Portrait of Joe Cox. Photo by Michael Murphy.

Seasoned Scientist

When you talk to Joe Cox about his upbringing, he’ll tell you he was “absolutely the science geek kid.” “I was running around in the garden bringing in odd creatures that I found and looking…

When you talk to Joe Cox about his upbringing, he’ll tell you he was “absolutely the science geek kid.”

“I was running around in the garden bringing in odd creatures that I found and looking after them,” he remembers. “As a kid, I was very fortunate and spent lots of time in museums in London, going to the Natural History Museum and the Science Museum and fell in love with that.”

However, he never thought it could amount to a career. Thankfully for the Museum of Discovery and Science in Fort Lauderdale, he found a way to make it work, and he’s spent his life working at science institutions in Florida and Massachusetts.

The Great Gravity Clock at MODS is the biggest kinetic energy sculpture in Florida

Cox joined MODS as its president in February 2018, replacing Kim Cavendish when she retired after 30 years at the museum’s helm. The London-born scientist moved to South Florida with his partner after serving as president of the EcoTarium Museum of Science & Nature in Massachusetts for six years. Prior to that, he was executive director at the Golisano Children’s Museum in Naples and a naturalist and center director at the Conservancy of Southwest Florida Nature Center in Naples.

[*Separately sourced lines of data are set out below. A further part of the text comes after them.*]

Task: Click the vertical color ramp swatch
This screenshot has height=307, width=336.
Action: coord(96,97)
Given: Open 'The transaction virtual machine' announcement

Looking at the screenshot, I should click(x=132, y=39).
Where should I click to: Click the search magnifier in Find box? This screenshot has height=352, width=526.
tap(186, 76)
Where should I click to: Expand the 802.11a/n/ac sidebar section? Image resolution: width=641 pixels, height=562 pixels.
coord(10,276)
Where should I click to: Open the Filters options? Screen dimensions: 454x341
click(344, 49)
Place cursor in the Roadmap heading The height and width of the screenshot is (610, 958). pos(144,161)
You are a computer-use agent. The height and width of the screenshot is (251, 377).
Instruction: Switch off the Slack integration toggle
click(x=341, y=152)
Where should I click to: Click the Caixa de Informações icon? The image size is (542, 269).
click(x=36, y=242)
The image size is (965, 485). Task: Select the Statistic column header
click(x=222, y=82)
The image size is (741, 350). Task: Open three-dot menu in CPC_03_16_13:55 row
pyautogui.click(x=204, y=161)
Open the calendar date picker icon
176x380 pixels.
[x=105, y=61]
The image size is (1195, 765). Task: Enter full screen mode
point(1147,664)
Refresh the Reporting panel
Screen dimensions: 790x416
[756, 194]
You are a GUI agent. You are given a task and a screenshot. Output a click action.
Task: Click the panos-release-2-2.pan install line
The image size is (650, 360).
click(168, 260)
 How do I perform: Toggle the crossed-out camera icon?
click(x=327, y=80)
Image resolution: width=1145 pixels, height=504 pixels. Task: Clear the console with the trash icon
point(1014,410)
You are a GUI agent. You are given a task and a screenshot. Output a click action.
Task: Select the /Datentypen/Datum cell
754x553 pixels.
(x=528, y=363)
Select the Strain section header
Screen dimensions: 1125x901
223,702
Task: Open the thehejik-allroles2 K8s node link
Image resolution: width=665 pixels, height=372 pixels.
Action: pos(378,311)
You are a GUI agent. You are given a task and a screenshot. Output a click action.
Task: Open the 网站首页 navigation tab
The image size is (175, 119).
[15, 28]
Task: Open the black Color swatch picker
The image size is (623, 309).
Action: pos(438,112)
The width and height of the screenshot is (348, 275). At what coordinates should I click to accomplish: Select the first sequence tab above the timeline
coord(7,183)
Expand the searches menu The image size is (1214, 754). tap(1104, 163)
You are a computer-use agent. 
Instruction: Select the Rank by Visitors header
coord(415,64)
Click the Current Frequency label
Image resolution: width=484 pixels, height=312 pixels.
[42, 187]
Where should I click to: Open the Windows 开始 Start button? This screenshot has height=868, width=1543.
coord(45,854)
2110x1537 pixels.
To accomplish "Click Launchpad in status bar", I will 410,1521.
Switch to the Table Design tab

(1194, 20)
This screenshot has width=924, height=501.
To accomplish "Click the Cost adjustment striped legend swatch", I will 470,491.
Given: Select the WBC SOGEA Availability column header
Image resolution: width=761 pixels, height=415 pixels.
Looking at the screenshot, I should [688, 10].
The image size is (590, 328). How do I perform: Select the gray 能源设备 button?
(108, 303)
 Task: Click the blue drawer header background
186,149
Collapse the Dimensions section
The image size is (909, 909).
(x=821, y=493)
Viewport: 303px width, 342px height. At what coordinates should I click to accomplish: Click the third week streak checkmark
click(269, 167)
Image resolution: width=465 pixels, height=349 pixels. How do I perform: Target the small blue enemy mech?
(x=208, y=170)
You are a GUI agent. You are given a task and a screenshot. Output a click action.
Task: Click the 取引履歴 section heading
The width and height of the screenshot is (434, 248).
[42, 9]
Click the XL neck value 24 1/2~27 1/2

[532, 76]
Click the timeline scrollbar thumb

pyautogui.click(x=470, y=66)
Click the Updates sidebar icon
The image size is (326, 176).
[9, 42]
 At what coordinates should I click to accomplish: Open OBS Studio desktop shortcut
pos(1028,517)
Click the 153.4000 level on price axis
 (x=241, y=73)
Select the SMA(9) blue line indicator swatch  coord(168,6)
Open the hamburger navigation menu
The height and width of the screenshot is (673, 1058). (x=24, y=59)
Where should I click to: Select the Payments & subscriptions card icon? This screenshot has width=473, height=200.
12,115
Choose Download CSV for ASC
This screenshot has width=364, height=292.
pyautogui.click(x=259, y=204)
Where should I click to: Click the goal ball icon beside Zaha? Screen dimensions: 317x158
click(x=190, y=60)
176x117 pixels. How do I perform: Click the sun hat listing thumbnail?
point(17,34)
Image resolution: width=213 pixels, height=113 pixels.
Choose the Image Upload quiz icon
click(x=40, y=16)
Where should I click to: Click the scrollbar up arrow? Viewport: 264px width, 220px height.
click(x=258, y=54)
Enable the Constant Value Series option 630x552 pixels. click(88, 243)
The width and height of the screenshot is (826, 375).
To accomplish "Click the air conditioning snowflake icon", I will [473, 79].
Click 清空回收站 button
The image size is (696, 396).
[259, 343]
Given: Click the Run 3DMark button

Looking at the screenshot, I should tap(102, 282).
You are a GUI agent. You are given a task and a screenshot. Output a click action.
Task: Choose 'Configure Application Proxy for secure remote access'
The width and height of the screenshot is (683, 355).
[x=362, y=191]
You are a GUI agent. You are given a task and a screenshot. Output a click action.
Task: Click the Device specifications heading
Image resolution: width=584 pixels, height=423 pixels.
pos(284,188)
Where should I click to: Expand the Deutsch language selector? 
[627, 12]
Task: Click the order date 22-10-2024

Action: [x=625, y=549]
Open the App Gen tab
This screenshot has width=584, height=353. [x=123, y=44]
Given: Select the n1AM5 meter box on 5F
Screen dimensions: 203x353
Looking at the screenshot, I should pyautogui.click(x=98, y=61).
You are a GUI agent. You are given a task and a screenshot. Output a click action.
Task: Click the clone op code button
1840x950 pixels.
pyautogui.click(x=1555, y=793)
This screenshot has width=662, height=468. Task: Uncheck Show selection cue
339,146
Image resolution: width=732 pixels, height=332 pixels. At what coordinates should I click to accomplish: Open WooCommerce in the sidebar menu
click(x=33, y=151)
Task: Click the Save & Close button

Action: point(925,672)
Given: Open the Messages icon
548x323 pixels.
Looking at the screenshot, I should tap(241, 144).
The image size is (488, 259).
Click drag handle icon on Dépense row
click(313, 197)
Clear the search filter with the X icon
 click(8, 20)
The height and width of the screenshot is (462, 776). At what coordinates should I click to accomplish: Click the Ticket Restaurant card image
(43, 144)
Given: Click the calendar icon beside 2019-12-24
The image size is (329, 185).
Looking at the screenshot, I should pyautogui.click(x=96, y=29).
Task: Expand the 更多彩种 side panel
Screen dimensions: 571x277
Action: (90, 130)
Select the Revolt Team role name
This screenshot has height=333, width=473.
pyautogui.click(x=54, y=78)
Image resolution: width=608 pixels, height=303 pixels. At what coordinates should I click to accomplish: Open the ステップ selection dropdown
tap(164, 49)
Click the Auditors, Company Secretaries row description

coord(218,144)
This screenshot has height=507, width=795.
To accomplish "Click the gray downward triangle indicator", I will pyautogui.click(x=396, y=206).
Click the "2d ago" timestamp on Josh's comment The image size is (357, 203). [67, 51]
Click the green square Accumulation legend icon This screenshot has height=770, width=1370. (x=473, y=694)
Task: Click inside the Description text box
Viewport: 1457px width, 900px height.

And he’s no stranger to MODS—when in Naples, he was a member of the museum and would bring children from the nature center to Fort Lauderdale on summer camp field trips.

“It really is in a lot of ways like coming home,” he said of returning to Florida. “It’s exciting seeing just how Fort Lauderdale has grown and flourished over the last few years.”

And in his first year, he hasn’t stopped moving. In March, Cox was sponsored by American Express to attend New Strategies, a four-day advanced training program at Georgetown University. There, he and other nonprofit executives took a deep dive into programming, social change, business, marketing, and more.

Child with plazma globe.

“It was a great focused and energizing program that just got you thinking about how to grow and strengthen your institution across the board,” he said. “I met some great people from everything from food banks to early childhood centers to botanical gardens to the African American Chamber of Commerce.”

His biggest focus while at MODS has been accessibility and making sure all parts of the community are able to enjoy and learn from the museum’s exhibits. Last summer, the museum became a Blue Star Museum, welcoming active military members and their families. The program will return this summer from Memorial Day to Labor Day.

Secondly, the museum implemented an LGBTQ inclusivity initiative, thanks to the Community Foundation of Broward. The funding helped with staff training and a review of policies and procedures to make the museum more welcoming to the LGBTQ community. On June 22, MODS will be participating in its first Pride Day.

Detail of the Hall of Heroes exhibit.

But the program he’s most proud of is Museums for All, which offers $2 tickets for up to four family members to those with EBT cards. The program was funded by the The Harry T. Mangurian Jr. Foundation, and it made MODS the first museum in the county to do it. Since it was implemented on Jan. 1, 5,000 people have been able to visit the museum.

“It’s just so important because we have so many great programs, exhibits,” he said. “It’s been wonderfully successful. I had the same program in place at my last institution, and it was one of those programs where you would get thank you notes all the time.”

Looking forward, the museum has two exhibits in the works that will marry science and art.

This summer, the Hall of Heroes will bring to life comic book heroes and life-size models of their gear to showcase the impact of comic book art, as well as explore the physics and strengths each super hero has. In October, the museum is opening Make A Space, which blends an art studio, design lab, and open space where kids and adults can build, adapt objects, invent and create.

“It is absolutely not a surprise to anyone who’s in this world that the integration of art into a STEM curriculum stimulates innovation and creativity,” Cox said. “All you have to think of is if it works for Leonardo Da Vinci, it’s going to work for a fifth grade field trip…that line between a scientist and artist is so fine.”

So for science geek kids young and old, Cox and the Museum of Discovery and Science await your arrival.